PROVIDED DATA.
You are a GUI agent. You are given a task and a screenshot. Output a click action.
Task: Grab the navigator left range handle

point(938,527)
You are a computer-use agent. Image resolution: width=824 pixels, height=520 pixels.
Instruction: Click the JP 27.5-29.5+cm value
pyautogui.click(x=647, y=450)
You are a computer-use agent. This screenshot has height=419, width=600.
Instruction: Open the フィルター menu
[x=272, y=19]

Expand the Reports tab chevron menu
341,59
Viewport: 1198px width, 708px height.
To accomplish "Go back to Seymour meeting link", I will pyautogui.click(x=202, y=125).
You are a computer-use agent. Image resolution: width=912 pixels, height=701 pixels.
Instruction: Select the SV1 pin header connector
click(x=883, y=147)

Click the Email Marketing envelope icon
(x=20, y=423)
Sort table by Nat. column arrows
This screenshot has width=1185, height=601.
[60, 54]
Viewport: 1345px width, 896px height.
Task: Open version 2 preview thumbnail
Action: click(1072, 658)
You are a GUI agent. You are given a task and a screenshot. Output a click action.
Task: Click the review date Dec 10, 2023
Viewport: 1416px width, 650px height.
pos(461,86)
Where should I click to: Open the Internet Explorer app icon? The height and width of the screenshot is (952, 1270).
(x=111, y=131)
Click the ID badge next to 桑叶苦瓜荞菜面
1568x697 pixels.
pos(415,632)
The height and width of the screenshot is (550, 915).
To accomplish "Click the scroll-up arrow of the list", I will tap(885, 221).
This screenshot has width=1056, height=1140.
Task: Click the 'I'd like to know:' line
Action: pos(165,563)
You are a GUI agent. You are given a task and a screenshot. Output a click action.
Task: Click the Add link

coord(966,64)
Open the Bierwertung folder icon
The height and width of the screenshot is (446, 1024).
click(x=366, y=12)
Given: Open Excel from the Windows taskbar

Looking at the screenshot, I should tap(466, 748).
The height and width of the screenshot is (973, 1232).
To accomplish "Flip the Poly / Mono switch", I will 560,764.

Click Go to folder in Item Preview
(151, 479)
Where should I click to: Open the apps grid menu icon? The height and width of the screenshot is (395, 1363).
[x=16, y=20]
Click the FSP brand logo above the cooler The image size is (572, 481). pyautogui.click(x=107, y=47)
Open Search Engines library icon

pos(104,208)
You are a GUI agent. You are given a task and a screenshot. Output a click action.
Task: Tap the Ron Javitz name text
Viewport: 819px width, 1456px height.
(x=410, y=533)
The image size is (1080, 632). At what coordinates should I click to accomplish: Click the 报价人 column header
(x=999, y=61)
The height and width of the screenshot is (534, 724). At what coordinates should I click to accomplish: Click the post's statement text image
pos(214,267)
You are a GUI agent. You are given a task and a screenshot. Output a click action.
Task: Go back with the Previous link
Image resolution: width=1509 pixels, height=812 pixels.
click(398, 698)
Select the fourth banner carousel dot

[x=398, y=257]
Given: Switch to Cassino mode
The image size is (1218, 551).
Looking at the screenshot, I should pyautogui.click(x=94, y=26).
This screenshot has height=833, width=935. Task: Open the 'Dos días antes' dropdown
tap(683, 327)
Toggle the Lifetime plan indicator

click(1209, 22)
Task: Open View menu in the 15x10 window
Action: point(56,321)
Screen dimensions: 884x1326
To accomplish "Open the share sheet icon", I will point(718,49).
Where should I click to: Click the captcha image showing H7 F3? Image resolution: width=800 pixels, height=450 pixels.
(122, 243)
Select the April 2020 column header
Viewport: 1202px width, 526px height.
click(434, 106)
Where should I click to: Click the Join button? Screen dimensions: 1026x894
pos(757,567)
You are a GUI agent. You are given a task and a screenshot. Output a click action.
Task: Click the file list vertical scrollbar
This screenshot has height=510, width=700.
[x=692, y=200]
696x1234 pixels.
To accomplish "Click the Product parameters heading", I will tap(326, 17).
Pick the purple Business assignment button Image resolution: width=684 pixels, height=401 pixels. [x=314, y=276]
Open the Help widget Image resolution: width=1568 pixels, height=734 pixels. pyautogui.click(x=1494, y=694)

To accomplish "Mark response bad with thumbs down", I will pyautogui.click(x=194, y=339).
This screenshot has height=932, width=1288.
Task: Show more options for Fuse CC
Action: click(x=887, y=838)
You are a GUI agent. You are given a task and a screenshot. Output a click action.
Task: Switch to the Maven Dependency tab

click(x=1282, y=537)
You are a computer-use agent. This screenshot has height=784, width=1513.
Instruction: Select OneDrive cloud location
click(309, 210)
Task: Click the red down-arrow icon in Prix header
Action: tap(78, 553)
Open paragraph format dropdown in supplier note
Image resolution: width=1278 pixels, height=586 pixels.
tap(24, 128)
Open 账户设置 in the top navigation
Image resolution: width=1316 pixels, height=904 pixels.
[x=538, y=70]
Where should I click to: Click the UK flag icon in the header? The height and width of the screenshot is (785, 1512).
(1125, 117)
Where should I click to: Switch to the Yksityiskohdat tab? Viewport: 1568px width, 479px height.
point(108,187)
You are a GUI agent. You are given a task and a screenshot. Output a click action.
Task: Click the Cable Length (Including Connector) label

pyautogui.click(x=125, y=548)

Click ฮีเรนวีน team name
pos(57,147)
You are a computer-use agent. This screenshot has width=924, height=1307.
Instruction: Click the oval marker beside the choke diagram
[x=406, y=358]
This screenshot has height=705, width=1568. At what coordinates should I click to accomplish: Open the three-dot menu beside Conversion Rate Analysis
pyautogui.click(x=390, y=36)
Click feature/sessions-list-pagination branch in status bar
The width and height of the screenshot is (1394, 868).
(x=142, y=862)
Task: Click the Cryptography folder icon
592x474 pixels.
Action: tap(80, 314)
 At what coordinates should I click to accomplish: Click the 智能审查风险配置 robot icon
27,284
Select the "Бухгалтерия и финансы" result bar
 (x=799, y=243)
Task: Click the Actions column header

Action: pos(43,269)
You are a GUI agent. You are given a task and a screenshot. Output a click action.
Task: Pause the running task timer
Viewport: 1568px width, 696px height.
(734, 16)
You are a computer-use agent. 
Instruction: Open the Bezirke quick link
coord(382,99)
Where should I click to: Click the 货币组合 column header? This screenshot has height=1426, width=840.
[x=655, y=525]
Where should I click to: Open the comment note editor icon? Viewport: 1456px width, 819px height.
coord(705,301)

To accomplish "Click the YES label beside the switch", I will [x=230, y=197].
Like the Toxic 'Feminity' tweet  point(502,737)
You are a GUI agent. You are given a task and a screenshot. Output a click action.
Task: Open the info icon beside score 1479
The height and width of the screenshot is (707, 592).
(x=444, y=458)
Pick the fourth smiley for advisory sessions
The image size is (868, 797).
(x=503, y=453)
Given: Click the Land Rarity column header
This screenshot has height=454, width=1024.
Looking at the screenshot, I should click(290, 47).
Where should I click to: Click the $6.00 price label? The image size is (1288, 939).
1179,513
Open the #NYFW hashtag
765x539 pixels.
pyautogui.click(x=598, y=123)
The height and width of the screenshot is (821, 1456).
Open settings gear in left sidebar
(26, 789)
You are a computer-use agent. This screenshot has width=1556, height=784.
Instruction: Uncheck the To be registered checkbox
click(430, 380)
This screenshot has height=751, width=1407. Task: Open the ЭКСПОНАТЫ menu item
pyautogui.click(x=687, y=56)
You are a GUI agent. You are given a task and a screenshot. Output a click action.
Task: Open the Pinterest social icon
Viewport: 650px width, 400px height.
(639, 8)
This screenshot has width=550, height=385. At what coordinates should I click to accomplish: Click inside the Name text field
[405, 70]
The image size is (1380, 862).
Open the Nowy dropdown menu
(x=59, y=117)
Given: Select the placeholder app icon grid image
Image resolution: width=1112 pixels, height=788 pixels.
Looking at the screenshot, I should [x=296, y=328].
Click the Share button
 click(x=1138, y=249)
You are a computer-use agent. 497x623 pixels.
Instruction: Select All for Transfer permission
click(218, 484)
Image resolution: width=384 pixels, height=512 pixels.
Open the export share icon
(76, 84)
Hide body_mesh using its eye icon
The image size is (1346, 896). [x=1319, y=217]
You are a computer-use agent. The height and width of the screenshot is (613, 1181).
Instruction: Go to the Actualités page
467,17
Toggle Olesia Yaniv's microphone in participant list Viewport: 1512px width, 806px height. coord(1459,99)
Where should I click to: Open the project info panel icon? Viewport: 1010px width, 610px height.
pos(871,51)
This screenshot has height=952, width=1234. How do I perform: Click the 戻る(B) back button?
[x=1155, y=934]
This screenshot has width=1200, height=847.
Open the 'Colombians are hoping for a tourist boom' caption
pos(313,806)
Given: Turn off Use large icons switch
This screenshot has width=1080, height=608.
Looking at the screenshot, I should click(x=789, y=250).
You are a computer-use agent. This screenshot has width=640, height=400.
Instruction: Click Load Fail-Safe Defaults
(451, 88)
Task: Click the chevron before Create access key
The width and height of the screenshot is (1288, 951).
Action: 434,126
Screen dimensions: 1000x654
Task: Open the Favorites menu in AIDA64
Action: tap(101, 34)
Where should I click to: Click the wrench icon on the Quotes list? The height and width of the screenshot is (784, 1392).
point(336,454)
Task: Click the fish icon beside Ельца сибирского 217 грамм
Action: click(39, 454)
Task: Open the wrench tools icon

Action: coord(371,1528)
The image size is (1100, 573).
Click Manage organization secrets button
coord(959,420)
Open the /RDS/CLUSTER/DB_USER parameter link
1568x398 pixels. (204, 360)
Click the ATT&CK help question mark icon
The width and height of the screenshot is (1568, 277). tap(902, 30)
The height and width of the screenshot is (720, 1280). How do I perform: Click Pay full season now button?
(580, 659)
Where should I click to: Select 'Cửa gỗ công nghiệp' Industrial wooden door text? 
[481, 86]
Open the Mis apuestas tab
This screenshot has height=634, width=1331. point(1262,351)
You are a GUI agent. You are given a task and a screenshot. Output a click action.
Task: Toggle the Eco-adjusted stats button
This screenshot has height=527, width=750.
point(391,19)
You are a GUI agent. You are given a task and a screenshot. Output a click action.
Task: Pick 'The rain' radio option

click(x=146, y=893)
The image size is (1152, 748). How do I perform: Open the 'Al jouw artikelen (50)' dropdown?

STATED PROBLEM.
Repeat the material from the line containing "The image size is (1100, 573)." down to the line containing "The width and height of the screenshot is (1568, 277).", swapping "button" for "control" and leaving everything else the same.

EXERCISE OUTPUT.
The image size is (1100, 573).
Click Manage organization secrets control
coord(959,420)
Open the /RDS/CLUSTER/DB_USER parameter link
1568x398 pixels. (204, 360)
Click the ATT&CK help question mark icon
The width and height of the screenshot is (1568, 277). tap(902, 30)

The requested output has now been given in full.